Wives’ Revolt continues at Terra Kulture today

The ongoing production of JP Clark’s play, Wives’ Revolt, directed by Agozie Ugwu continues today at Terra Kulture, Victoria Island, Lagos, in two shows at 3pm and 6pm. The production, which opened last Sunday at the same venue, features Seun Kentebe, Anne Njemanze, Patrick Diabuah and Cheeka Okeke, all of them actors who know their craft.

 

It begins with the character of Okoro, Koko’s husband, striking the gong and announcing the enforcement of a new law banishing goats in the oil-rich Erhuwaren village.

 

That law sparks a feud in the community between the men and the women, as the latter are the owners of these forbidden domestic animals. Considered as repressive by the women, the law comes after one which has the sharing formula for the oil wealth in three parts: one for the elders, men of particular age group, and women.

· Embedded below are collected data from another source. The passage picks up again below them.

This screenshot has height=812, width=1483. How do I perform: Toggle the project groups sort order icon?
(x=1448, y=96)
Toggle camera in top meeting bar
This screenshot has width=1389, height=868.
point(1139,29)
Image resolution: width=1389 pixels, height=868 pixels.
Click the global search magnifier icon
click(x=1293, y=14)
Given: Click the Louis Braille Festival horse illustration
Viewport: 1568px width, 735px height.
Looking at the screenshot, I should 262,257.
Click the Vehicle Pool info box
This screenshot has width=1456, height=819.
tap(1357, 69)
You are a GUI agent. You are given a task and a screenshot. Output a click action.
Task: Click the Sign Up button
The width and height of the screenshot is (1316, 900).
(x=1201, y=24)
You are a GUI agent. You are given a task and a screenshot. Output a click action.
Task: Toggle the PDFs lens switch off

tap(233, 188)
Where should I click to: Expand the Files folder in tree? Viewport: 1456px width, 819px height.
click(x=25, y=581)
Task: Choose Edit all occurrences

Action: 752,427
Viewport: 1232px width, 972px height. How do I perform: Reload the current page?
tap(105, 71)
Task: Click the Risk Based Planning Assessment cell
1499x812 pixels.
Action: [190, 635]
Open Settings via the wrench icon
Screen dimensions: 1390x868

The women reason that the men are the elders, and the implication is that the men folk hold the two-thirds of the oil revenue.

 

Hence, the women plan to make men their “domestic animals”. In their bid to be heard, they desert their homes and their children, leaving their husbands to do the domestic chores such as cooking, sweeping and other menial tasks that the men would otherwise treat as masculine abomination. The women travel through Otughieven, Eijophe, or Igherekan, Imode to Eyara while expecting to be quickly recalled by their lonely husbands. But their husbands are prepared for the worse. At Eyara, the women are accommodated and cared for by Ighodayen, a notorious prostitute.

 

When the men receive the agonising news of their wives’ sojourn, they plead for their return without any inkling that the worst is yet to come. The women return with deadly souvenirs, having been infected by Ighodayen. They became the subjects of ridicule of their husbands who have been brought to their knees to revoke the new law.